Our biggest client decided they were up to recreating the functionality themselves. 1.5 years and they weren’t even close. So they bought us :)
The interface is… it feels insulting to other interfaces to call it that. No two pages are alike. It’s all frames and nested tables and if you try it with Opera it will ask you to download IE5 or newer. It falls to pieces in IE8 and our latest project was to add EmulateIE7 meta tag.
Sorry for the extensive whining :)
@Victoria: No worries! Oh, and you wouldn’t imagine how common this is.
Just the other day I talked with a guy who told me he used to be a COBOL programmer back in the day. He recently was able to visit the company where he got his very first job out of college. Apparently, the COBOL application he helped to develop is still in use right now. Apparently they have tried porting it to ASP few years ago but failed miserably. They are currently working on creating an ASP.NET port.

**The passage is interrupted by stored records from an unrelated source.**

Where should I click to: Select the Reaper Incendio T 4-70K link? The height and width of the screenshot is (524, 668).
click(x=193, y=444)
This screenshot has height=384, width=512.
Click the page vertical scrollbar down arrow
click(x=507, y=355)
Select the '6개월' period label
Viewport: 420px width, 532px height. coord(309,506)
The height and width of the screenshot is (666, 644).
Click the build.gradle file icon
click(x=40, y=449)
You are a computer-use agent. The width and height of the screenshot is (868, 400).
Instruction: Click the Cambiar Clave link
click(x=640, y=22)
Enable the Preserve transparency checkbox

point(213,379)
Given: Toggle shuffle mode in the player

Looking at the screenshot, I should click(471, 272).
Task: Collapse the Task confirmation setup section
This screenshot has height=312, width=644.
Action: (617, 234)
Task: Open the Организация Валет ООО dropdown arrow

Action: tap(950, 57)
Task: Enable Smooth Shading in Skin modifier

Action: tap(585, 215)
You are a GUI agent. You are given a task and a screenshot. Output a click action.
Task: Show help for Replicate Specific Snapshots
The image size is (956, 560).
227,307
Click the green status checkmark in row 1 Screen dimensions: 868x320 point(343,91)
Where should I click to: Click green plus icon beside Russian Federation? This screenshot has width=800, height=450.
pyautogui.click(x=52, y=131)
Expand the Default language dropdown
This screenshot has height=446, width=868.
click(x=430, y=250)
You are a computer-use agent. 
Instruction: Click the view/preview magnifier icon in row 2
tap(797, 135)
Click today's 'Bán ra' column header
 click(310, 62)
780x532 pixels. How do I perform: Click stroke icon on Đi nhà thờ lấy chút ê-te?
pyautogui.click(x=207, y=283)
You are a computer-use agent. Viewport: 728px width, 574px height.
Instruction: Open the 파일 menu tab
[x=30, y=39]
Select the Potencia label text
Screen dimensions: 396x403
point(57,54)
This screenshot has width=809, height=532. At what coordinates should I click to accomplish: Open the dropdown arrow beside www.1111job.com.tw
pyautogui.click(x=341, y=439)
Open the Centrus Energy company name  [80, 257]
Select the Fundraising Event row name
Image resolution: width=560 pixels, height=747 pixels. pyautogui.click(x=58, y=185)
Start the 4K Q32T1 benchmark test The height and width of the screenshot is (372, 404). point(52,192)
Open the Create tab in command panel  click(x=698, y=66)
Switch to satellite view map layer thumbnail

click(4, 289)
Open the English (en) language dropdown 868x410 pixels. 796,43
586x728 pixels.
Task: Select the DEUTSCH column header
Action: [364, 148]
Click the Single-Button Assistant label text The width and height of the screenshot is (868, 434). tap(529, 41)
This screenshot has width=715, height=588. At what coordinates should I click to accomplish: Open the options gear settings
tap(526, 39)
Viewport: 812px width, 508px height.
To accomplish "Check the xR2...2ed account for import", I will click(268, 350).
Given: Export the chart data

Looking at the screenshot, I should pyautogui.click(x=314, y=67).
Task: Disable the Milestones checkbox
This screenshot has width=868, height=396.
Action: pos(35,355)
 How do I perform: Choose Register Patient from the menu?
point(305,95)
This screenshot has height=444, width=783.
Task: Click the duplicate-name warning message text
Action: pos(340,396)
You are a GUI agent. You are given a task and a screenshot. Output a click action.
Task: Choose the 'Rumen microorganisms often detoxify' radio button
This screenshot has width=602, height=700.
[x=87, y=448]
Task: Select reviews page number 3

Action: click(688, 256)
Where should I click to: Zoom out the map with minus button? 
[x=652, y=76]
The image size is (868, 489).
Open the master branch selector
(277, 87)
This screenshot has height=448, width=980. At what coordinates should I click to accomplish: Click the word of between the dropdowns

Funny thing is that the port – written in modern programming language, using best practices and running on very expensive new servers runs much slower than the old application which is a labyrinth of hacks and ugly kludges running on 15 year old hardware.
I don’t understand 3, why don’t we use database abstraction libraries, so we can move from SQLite to a “big” engine without much hassle? I’ve never dealt with huge databases, but unless you need the database specific functionalities it should be easy to switch when needed.
@IceBrain: Well, what I was getting at is that migrating to another DB system will always be a hassle. Even if you do the right thing and use database abstraction libraries you will still have to worry about moving data over to the new system.
If you are lucky, you can just make a SQL dump of data on one end, and import it on the other – but that doesn’t always work since different DB systems often like to use slightly different SQL syntax.
So you either sit there and try to clean the SQL up until it becomes system agnostic enough to do an import or you start looking at migration tools which may or may not be free.
If you are lucky – it can be a walk in the park. If you are not, it can be a huge hassle. Either way it can be avoided if you pick MySQL or Postgre instead of SQL Express which constrains you to 2GB of data forcing you to switch to something else as soon as you start growing.